WHAT IS NEEDED:
Copy every record below, exactly as written.

DATASET CONTENT:
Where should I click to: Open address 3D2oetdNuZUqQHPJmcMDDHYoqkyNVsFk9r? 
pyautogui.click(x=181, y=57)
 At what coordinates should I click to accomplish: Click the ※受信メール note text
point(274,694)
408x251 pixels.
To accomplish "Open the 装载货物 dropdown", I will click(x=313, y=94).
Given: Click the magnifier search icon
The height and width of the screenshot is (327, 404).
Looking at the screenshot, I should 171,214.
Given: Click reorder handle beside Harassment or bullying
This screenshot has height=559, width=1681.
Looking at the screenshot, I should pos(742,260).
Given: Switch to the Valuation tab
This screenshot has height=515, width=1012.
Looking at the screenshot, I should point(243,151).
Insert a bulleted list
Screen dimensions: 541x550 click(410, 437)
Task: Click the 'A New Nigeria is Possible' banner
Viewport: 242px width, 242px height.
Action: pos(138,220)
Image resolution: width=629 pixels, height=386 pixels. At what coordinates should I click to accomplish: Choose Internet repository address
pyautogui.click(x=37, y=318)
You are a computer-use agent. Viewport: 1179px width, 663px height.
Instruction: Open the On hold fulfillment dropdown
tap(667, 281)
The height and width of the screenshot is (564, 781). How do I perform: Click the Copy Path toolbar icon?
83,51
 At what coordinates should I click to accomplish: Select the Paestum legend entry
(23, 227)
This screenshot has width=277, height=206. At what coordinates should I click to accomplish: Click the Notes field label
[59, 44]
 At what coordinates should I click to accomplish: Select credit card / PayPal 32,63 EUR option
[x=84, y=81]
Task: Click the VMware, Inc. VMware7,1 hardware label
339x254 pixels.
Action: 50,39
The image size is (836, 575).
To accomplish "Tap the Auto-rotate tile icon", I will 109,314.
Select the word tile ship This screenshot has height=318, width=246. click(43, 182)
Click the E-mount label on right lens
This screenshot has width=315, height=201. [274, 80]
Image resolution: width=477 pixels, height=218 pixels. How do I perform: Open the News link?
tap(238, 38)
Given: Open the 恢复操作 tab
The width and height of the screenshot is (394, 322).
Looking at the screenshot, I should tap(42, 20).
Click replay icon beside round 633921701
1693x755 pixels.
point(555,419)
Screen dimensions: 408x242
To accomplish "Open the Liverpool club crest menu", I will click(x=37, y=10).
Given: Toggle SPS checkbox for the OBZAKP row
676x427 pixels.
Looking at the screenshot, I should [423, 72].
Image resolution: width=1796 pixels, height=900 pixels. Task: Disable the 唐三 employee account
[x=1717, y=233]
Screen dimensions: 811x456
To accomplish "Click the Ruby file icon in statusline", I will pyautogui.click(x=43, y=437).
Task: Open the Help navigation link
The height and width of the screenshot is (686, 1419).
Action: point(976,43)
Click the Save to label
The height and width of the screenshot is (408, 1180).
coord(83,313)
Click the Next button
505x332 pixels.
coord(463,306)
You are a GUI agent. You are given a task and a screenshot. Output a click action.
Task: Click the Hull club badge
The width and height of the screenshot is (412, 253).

REPLY:
Where should I click to: Open address 3D2oetdNuZUqQHPJmcMDDHYoqkyNVsFk9r? 
pyautogui.click(x=181, y=57)
 At what coordinates should I click to accomplish: Click the ※受信メール note text
point(274,694)
408x251 pixels.
To accomplish "Open the 装载货物 dropdown", I will click(x=313, y=94).
Given: Click the magnifier search icon
The height and width of the screenshot is (327, 404).
Looking at the screenshot, I should 171,214.
Given: Click reorder handle beside Harassment or bullying
This screenshot has height=559, width=1681.
Looking at the screenshot, I should pos(742,260).
Given: Switch to the Valuation tab
This screenshot has height=515, width=1012.
Looking at the screenshot, I should point(243,151).
Insert a bulleted list
Screen dimensions: 541x550 click(410, 437)
Task: Click the 'A New Nigeria is Possible' banner
Viewport: 242px width, 242px height.
Action: pos(138,220)
Image resolution: width=629 pixels, height=386 pixels. At what coordinates should I click to accomplish: Choose Internet repository address
pyautogui.click(x=37, y=318)
You are a computer-use agent. Viewport: 1179px width, 663px height.
Instruction: Open the On hold fulfillment dropdown
tap(667, 281)
The height and width of the screenshot is (564, 781). How do I perform: Click the Copy Path toolbar icon?
83,51
 At what coordinates should I click to accomplish: Select the Paestum legend entry
(23, 227)
This screenshot has width=277, height=206. At what coordinates should I click to accomplish: Click the Notes field label
[59, 44]
 At what coordinates should I click to accomplish: Select credit card / PayPal 32,63 EUR option
[x=84, y=81]
Task: Click the VMware, Inc. VMware7,1 hardware label
339x254 pixels.
Action: 50,39
The image size is (836, 575).
To accomplish "Tap the Auto-rotate tile icon", I will 109,314.
Select the word tile ship This screenshot has height=318, width=246. click(43, 182)
Click the E-mount label on right lens
This screenshot has width=315, height=201. [274, 80]
Image resolution: width=477 pixels, height=218 pixels. How do I perform: Open the News link?
tap(238, 38)
Given: Open the 恢复操作 tab
The width and height of the screenshot is (394, 322).
Looking at the screenshot, I should tap(42, 20).
Click replay icon beside round 633921701
1693x755 pixels.
point(555,419)
Screen dimensions: 408x242
To accomplish "Open the Liverpool club crest menu", I will click(x=37, y=10).
Given: Toggle SPS checkbox for the OBZAKP row
676x427 pixels.
Looking at the screenshot, I should [423, 72].
Image resolution: width=1796 pixels, height=900 pixels. Task: Disable the 唐三 employee account
[x=1717, y=233]
Screen dimensions: 811x456
To accomplish "Click the Ruby file icon in statusline", I will pyautogui.click(x=43, y=437).
Task: Open the Help navigation link
The height and width of the screenshot is (686, 1419).
Action: point(976,43)
Click the Save to label
The height and width of the screenshot is (408, 1180).
coord(83,313)
Click the Next button
505x332 pixels.
coord(463,306)
You are a GUI agent. You are given a task and a screenshot. Output a click action.
Task: Click the Hull club badge
The width and height of the screenshot is (412, 253).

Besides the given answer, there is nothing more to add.